"The ability to simplify means to eliminate the unnecessary so that the necessary may speak." –Hans Hofmann
I've been trying to get a grasp on the simple life for a long time. It sounds appealing, and it sounds right, doesn't it? But simplicity is hard. It means saying no more often—even to "good" projects. And then it means not frittering away newfound time after saying no. As Hofmann said above, simplicity is paring down in order to have more time in which to appreciate that which remains.
I don't know if it's harder now than ever to embrace a more simple life, but I suspect it is. Any topic we're interested in has more than enough coverage. Even if a cable channel isn't already dedicated to it, then dozens of websites, magazines, newspapers, e-newsletters, blogs, and internet communities are.
Henry David Thoreau (1817-1862) didn't have nearly as much noise to contend with in his day, but he still took two years out of his life to build a cabin on Walden Pond outside of Concord, Massachusetts to "live deliberately, to front only the essential facts of life, and…learn what it had to teach." He wrote a book about his experience that was published in 1854 called Walden; Or, Life in the Woods.
I don't think pulling away from real life for two years should be the norm, but I can certainly understand why Thoreau did it. People and things beg for our attention and it's quite easy to oblige. So easy in fact, that sometimes it's hard to know when we're indulging and when we're not. We just participate. I sure do.
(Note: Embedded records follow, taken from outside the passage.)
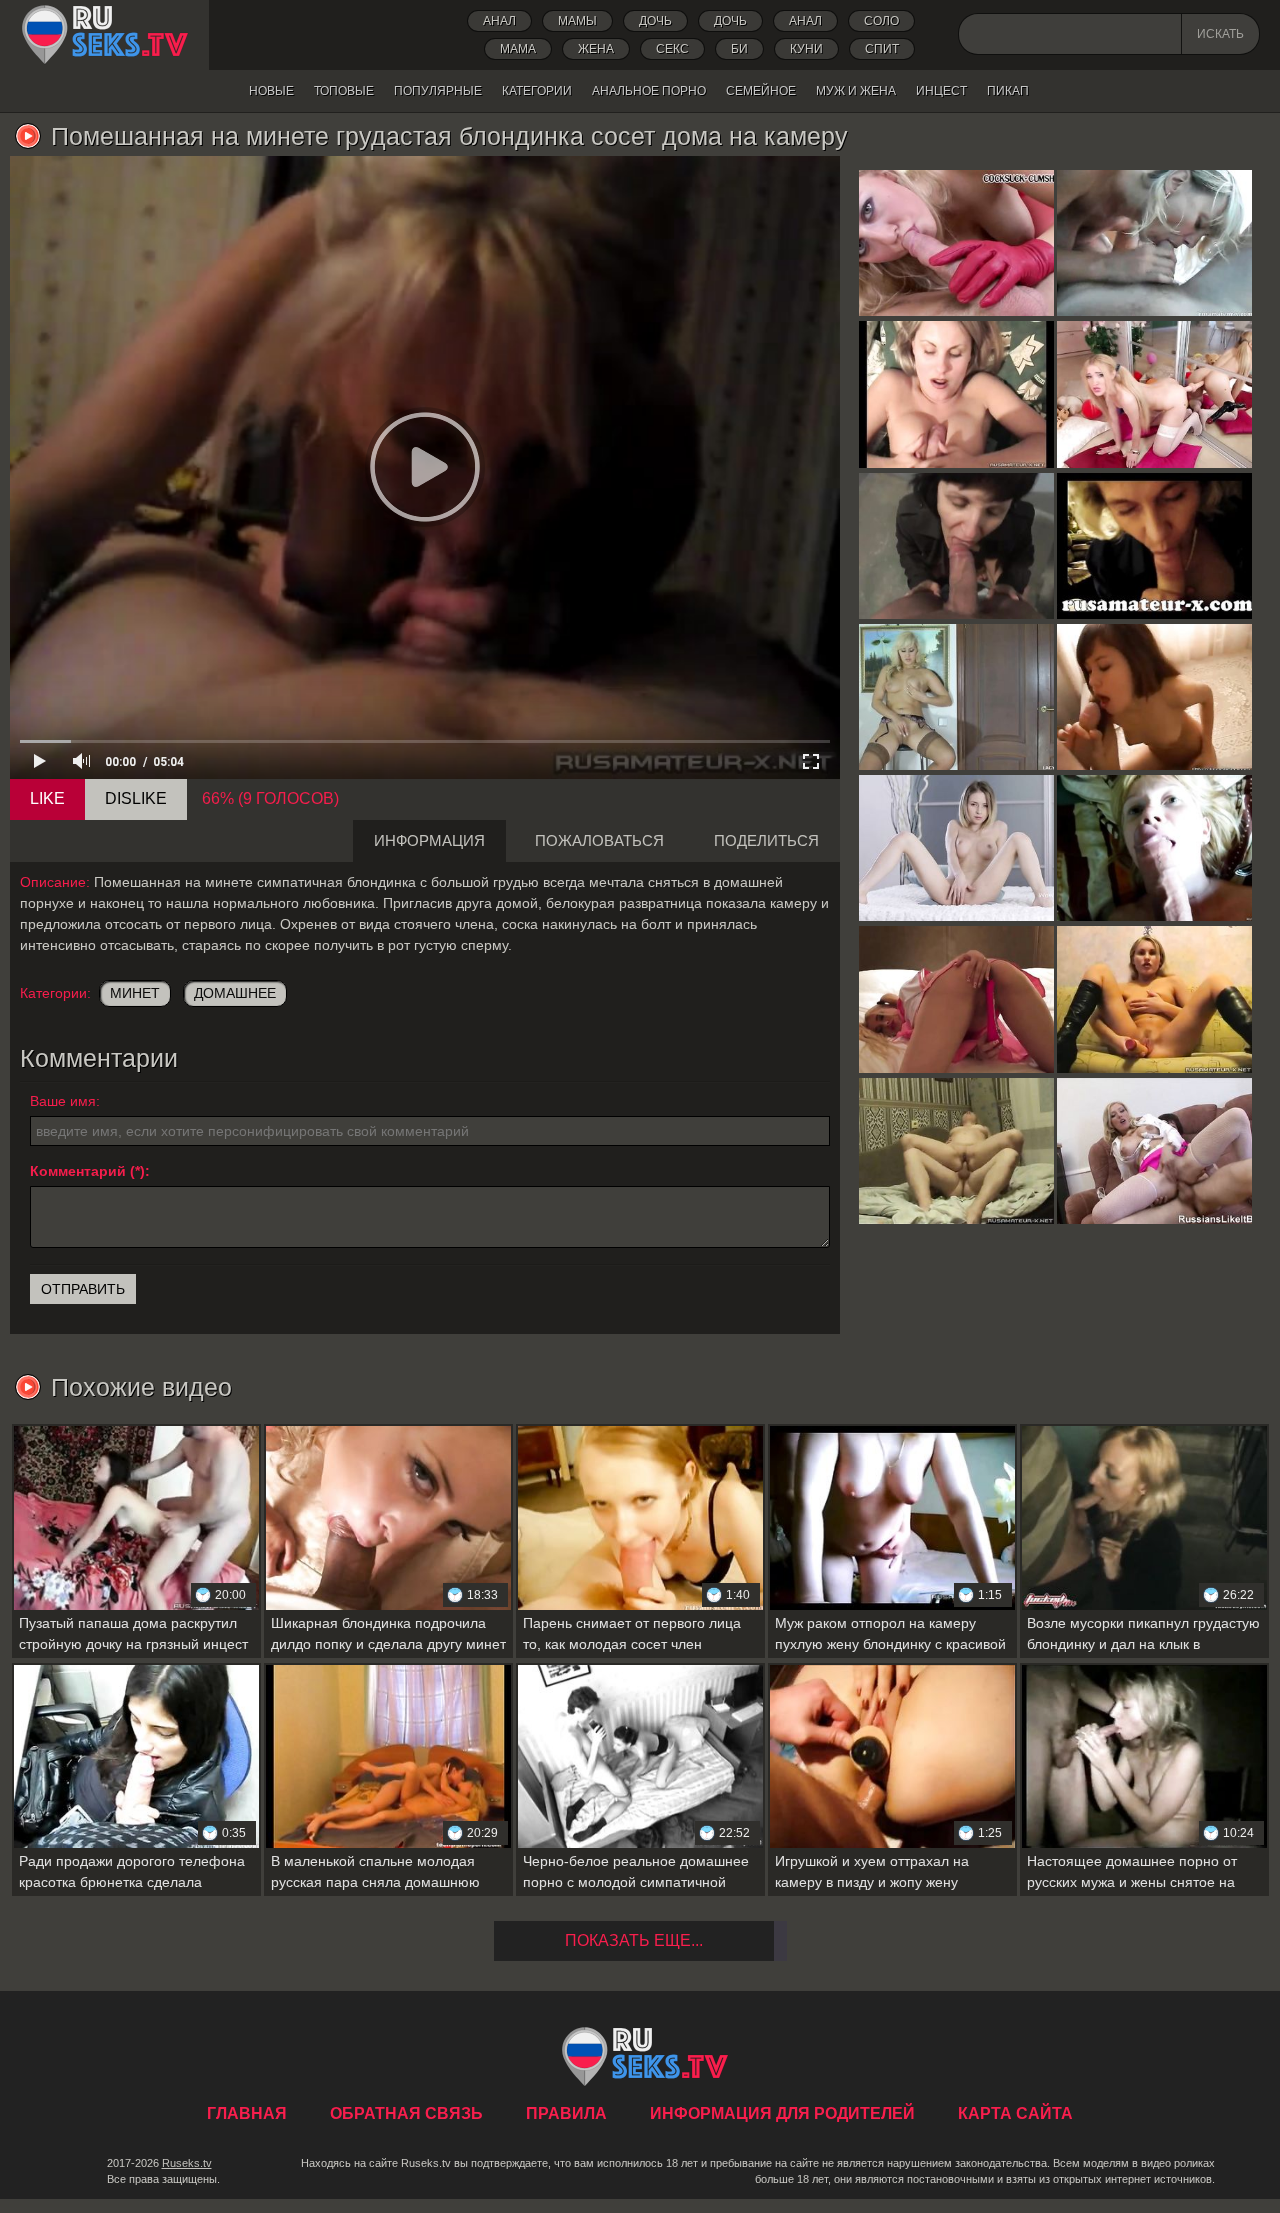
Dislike (136, 798)
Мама (518, 49)
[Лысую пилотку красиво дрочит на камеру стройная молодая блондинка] (956, 848)
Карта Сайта (1015, 2113)
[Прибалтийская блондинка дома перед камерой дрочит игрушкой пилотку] (1154, 999)
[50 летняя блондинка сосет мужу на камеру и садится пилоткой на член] (1154, 546)
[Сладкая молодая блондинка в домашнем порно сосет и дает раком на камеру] (1154, 697)
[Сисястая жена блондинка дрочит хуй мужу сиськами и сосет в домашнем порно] (956, 394)
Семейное (761, 91)
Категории (537, 91)
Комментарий (78, 1171)
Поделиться (766, 840)
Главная (104, 35)
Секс (672, 49)
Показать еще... (634, 1940)
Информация (429, 840)
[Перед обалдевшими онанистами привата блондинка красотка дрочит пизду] (1154, 394)
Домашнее (235, 993)
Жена (596, 49)
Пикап (1008, 91)
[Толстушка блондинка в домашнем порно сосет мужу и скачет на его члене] (956, 1151)
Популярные (438, 91)
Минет (135, 993)
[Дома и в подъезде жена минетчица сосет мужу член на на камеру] (956, 546)
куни (806, 49)
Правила (566, 2113)
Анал (499, 21)
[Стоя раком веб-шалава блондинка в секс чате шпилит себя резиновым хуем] (956, 999)
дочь (655, 21)
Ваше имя (63, 1101)
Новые (271, 91)
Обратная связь (406, 2113)
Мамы (577, 21)
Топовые (344, 91)
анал (805, 21)
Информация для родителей (782, 2113)
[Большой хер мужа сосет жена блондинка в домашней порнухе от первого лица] (1154, 848)
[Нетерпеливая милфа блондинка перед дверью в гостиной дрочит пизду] (956, 697)
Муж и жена (856, 91)
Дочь (730, 21)
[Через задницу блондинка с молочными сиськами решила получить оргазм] (1154, 1151)
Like (47, 798)
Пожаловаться (599, 840)
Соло (881, 21)
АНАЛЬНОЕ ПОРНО (649, 91)
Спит (882, 49)
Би (739, 49)
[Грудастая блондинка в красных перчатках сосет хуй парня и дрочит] (956, 243)
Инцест (941, 91)
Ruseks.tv (187, 2163)
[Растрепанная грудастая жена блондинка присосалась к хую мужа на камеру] (1154, 243)
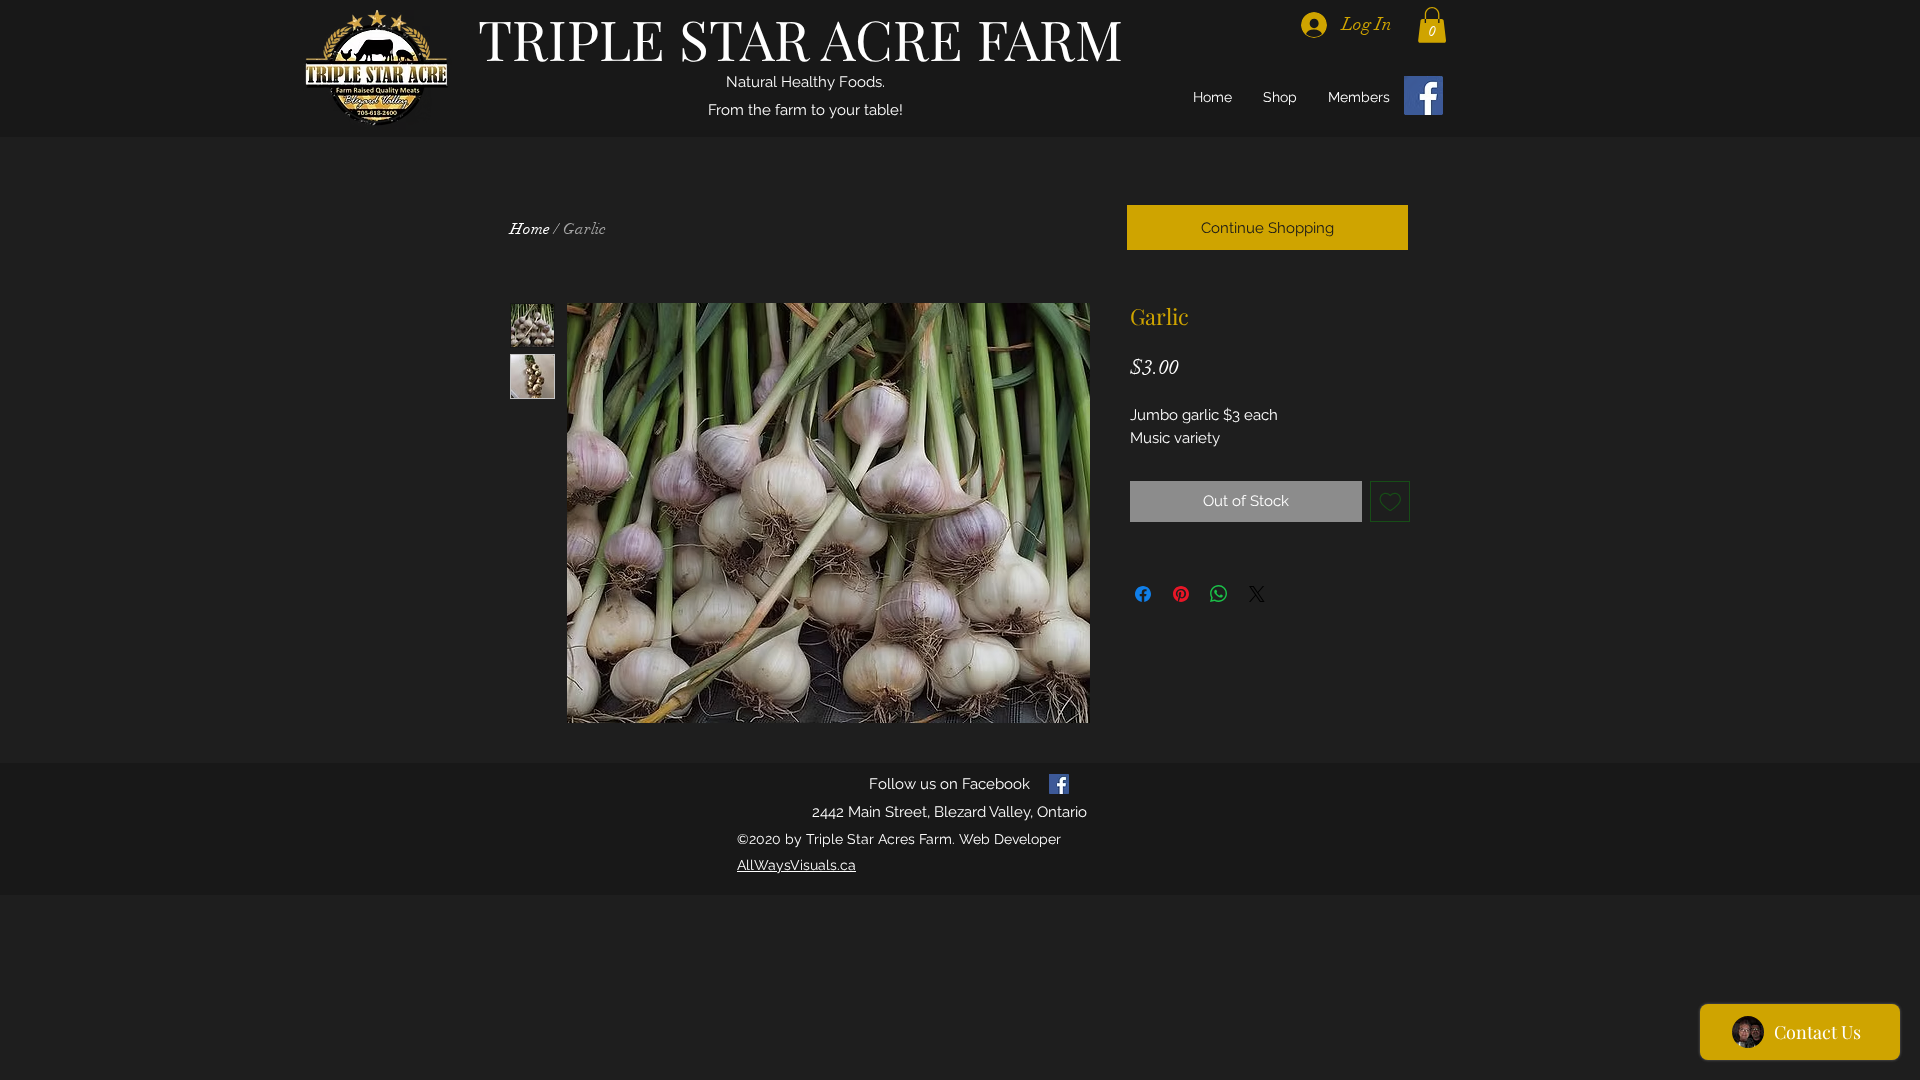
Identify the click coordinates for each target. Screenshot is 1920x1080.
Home (530, 229)
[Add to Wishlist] (1390, 501)
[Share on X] (1257, 594)
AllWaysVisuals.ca (796, 865)
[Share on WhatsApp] (1219, 594)
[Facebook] (1423, 95)
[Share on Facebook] (1143, 594)
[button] (1432, 25)
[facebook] (1059, 784)
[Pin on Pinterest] (1181, 594)
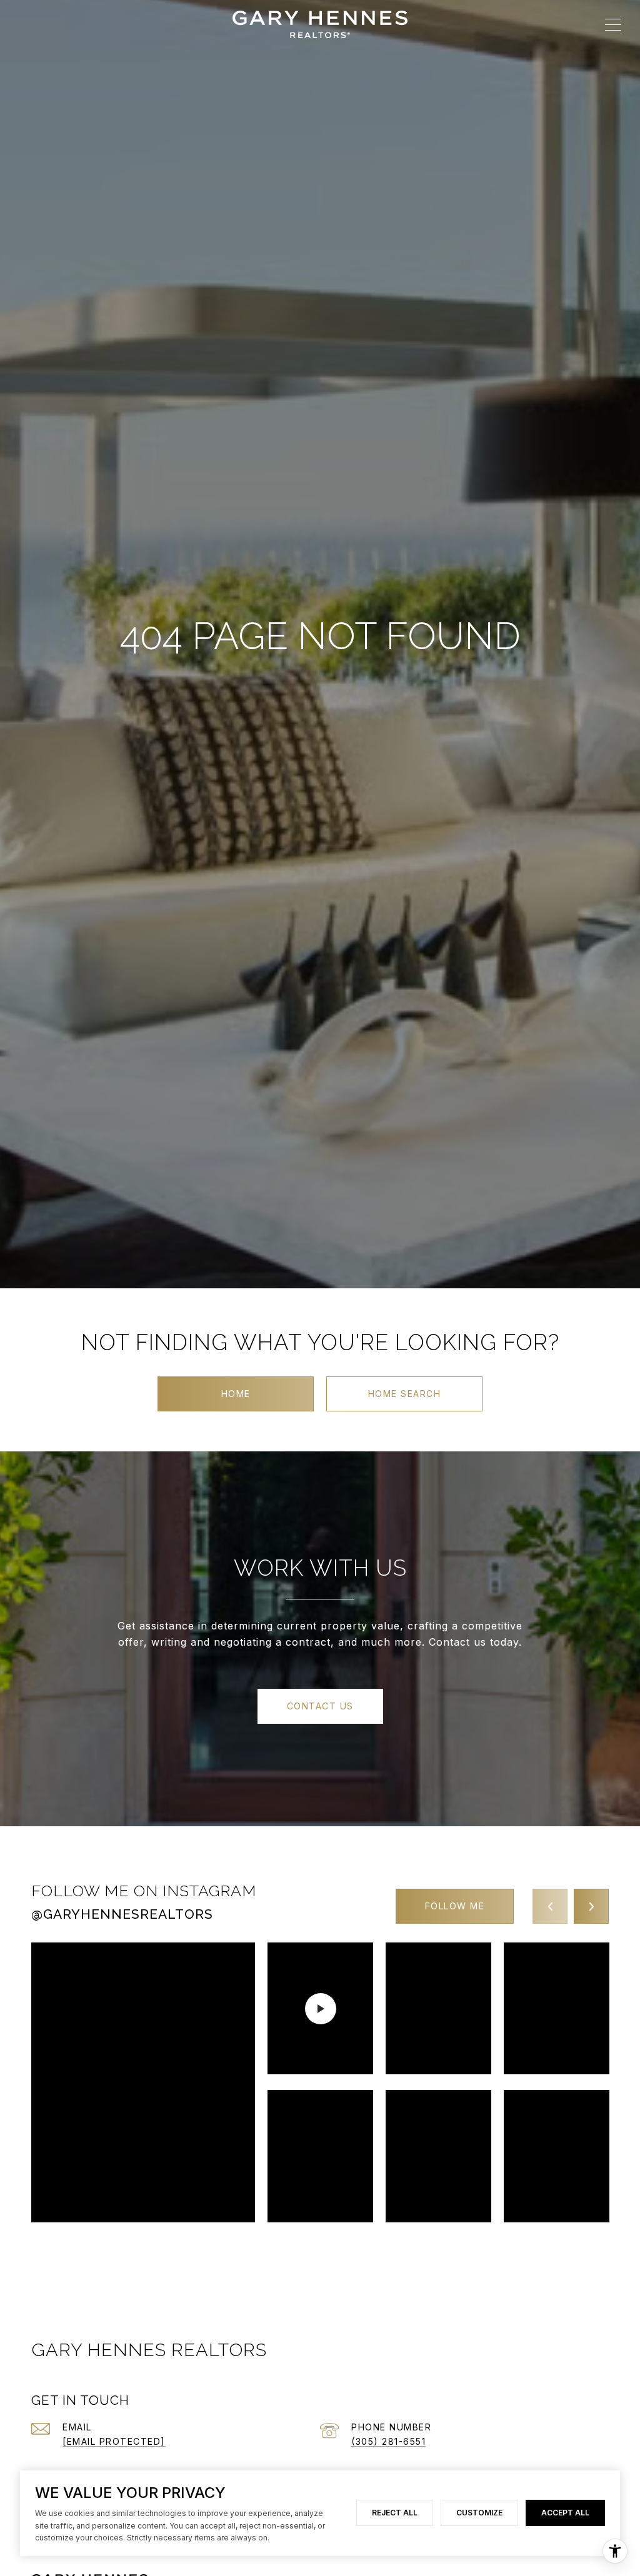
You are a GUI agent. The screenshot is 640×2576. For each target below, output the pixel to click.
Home (236, 1393)
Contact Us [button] (320, 1706)
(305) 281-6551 (388, 2441)
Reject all (395, 2512)
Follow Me (455, 1906)
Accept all (565, 2512)
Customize (479, 2512)
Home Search (404, 1393)
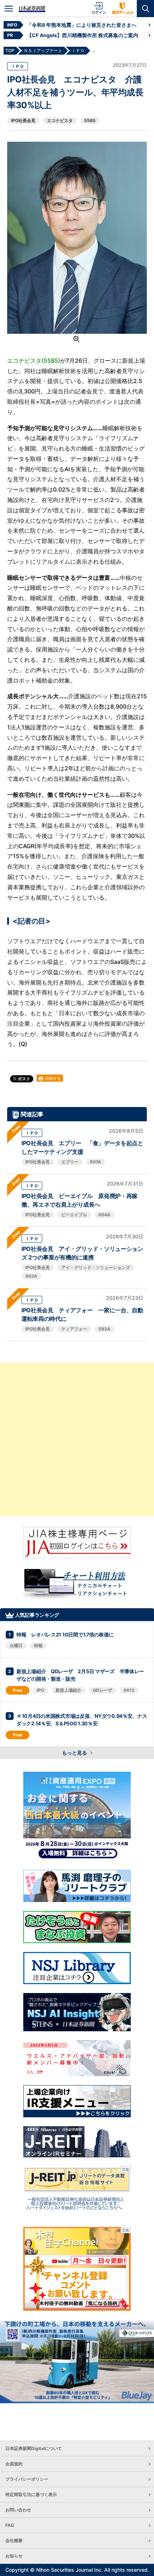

So, every year about this time, I start unsubscribing to many of the e-newsletters that I signed up for throughout the previous year. I let subscriptions to magazines and newspapers lapse if I don't read them. And I pull out of projects, classes, groups, or studies that are taking up time that might be better spent elsewhere.
I don't think I'll ever really find the ideal simple life, but I'd be thrilled to find a simpler life.